Mi padre se moría al otro lado del mundo, incapaz de resistir ya la más microscópica bacteria, cansado de lidiar ya con tanta ira sin gritar y tanta furia sin llorar. Tejidos de impotencia, ansias febriles de dejar de estar vivo y consciente y de luchar con la culpa, el dolor. Tanta frustración y tanto anhelo despedazados en trozos crudos de un pasado insoportable y un futuro imposible.

A Madrid llegaba la primera ola de calor mientras Buenos Aires se cargaba de ese aire gélido que cala hasta los huesos y no hay con qué abrigar. De pronto, el apagón. No había querido hacer demasiado caso a las señales. No quería caer presa del pensamiento mágico ni asumir que era tan egocéntrica como para suponer que todo me estaba pasando a mí. Aunque lo sospechaba.

Ya se había muerto el ficus. Falta de agua, pensé. Se había roto la nevera. Después de 17 madrugadas de sacudirse cada vez que arrancaba. Ya no volvió a enfriar nunca más nada. El coche no arrancó esa mañana. Ni siquiera hizo el mínimo intento. El ordenador se apagó en mitad de la entrega. El televisor se reiniciaba todo el tiempo. La pantalla incorruptiblemente negra. Y se apagó todo. De repente. Todo. Los faroles de la calle. Las luces de los coches. Tanteé el móvil en la oscuridad encima de la mesa, pero no se encendió. No podía entender. No solo se había ido la red, parecía un fallo electromagnético. No funcionaban ni las baterías, ni las luces de emergencia. Salí al balcón. Se habían apagado los motores de los vehículos. Los conductores salían lentamente y sin quejarse. Paralizados y perplejos. Había un silencio inédito. Los vecinos miraban la escena desde sus terrazas y ventanas, sin emitir palabra.

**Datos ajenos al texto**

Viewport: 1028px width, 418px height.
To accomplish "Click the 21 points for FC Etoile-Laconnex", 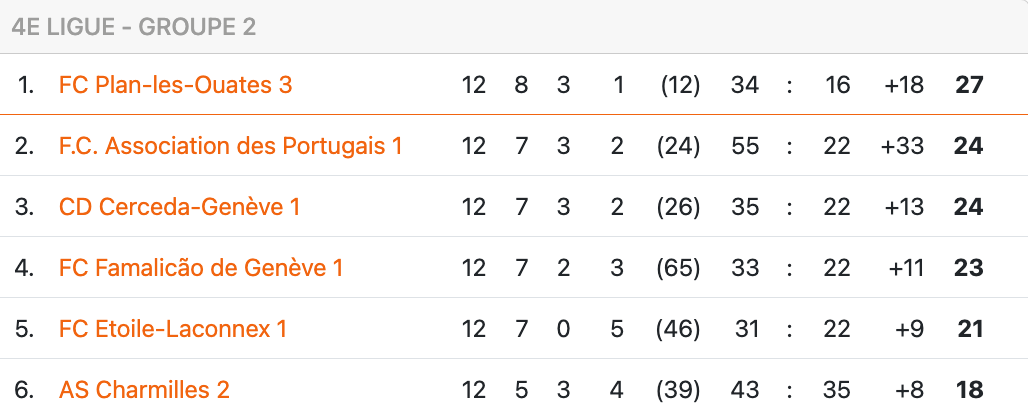I will [x=969, y=329].
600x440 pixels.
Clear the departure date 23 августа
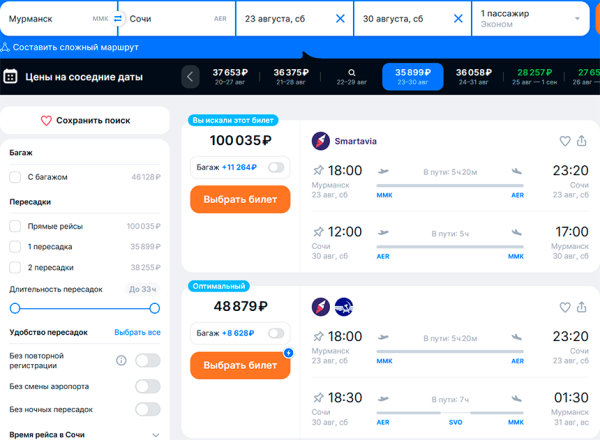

Caminé instintivamente hasta la habitación. Las ventanas estaban abiertas, pero apenas corría el aire. Las cortinas inmóviles. Me desnudé. Me acosté sobre la cama sin tender, esperando desconectarme, reiniciarme, despertar de algún modo de esa pesadilla. Con los ojos cerrados pensé en mi padre. Empecé a imaginar, como otras veces, que estaba en su cama. La cama de mi padre en la casa de la abuela Luisa. Intentaba recrear la posición de la puerta, de la ventana; imaginar lo que vería si abriera los ojos y estuviera realmente ahí. El escritorio. La biblioteca. El armario. Casi empecé a oler la cera del parqué. No me atreví a mover las manos por miedo a encontrarme el acolchado de lana, el alisado de la pared, el antiguo interruptor ranurado de vaquelita.

Empecé a sentir frío, mucho frío. Una corriente de aire helado me secaba el sudor. No llegaba a saber si estaba soñando o si había vuelto la electricidad y se había encendido el aire acondicionado. Abrí los ojos y no vi nada. No vi la ventana. Ni la cortina. No encontré la puerta ni la pared. No pude mover la cabeza, solo los ojos en medio de la absoluta oscuridad de esa extraña noche silenciosa. Noté un leve zumbido. La corriente de aire se hizo notable otra vez. En medio de la oscuridad llegué a percibir la luz de encendido del equipo de aerotermia ¿había vuelto la energía? ¿dónde estaba?

El lugar se me hacía muy extraño. Oí un acento familiar pero lejano, ajeno, casi olvidado. Empecé a ver algo borroso: el rostro de una mujer desconocida.

-¿Cómo se despertó hoy, señor? En un rato pasará el doctor a verle. Le dejo acá la bandeja del desayuno y las pastillas. No se las vaya a olvidar ¿eh? Hoy lo veo muy bien. Parece que hubiera rejuvenecido esta noche.

La mujer se alejó.

Estoy en la clínica donde ingresaron a papá. En su habitación. En su cama. En su cuerpo. Las absurdas coincidencias de esta madrugada me llenaron de estupor.

Mi padre no se moría al otro lado del mundo.

En esta noche silenciosa, no sé de qué manera, le había salvado la vida.